Some 80 million years ago, when dinosaurs roamed our planet, southern Sweden was located at the shores of a subtropical sea. One particular location, the old quarries at Ivö Klack, exposes an exceptional palaeo-environment that is only rarely preserved in the fossil record: a rocky shore with oyster-encrusted boulders. The mud that accumulated between these boulders millions of years ago contains the fossil remains of the animals that lived in and around the rocky shore. One of these animals is the brittle star named after Avatar: Ophiocoma avatar.

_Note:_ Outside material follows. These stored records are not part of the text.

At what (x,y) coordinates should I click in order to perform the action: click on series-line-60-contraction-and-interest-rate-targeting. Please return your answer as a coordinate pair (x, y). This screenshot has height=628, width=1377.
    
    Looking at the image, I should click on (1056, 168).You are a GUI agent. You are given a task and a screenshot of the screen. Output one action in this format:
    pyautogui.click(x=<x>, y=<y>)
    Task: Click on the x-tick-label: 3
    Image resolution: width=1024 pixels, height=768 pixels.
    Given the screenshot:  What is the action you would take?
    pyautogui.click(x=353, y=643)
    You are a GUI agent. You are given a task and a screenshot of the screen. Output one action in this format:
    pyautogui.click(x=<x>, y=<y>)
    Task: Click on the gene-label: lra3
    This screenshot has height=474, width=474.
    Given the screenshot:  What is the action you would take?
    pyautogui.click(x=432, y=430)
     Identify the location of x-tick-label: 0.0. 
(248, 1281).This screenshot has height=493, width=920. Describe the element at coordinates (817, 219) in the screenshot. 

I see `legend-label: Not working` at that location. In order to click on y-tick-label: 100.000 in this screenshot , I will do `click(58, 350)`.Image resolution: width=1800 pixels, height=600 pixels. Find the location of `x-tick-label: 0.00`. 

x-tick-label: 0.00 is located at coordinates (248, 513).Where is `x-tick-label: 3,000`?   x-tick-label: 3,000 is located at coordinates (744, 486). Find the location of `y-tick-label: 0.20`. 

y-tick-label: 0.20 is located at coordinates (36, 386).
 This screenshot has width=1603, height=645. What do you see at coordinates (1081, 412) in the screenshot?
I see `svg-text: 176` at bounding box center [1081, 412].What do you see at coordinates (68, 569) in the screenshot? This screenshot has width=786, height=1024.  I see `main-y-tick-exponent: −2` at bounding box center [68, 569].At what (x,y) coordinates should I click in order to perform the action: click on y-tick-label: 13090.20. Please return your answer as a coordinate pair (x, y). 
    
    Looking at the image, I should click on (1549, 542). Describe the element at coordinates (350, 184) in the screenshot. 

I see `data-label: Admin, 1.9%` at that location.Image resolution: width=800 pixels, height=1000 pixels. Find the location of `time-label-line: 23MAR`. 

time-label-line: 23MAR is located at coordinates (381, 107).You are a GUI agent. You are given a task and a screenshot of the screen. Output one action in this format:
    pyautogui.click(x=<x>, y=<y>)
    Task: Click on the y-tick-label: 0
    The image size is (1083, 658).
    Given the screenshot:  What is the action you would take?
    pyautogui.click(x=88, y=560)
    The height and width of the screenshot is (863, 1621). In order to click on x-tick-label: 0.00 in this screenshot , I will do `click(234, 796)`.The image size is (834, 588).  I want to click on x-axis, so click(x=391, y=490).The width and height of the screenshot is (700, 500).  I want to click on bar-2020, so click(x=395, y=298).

Brittle star skeletons tend to fall apart very quickly after death. As a result, most brittle-star fossils consist of tiny skeletal fragments that are collected with the sieve. The original fossil of Ophiocoma avatar is a fragment from the arm skeleton that carried the long arm spines.
The Avatar brittle star belongs to a genus that nowadays lives along tropical and subtropical shores. They are known to hide under rocks and in crevasses at daytime and emerge at night to collect food particles with their spiny arms. A remarkable feature of living Ophiocoma species is that many of them are capable of sight, without even having eyes or a brain! They can literally see with their entire body surface, and some even change color between day and night as part of a sunglass effect. Whether the Avatar brittle star exhibited the same features is impossible to determine based on fossils alone. What we can say, however, is that Ophiocoma avatar is by far the oldest known representative of this exciting group of brittle stars.
The name Ophiocoma avatar, is valid for eternity. Avatar is now a part of the Earth’s history, of the palaeontological heritage of Sweden, and has gained a small piece of immortality.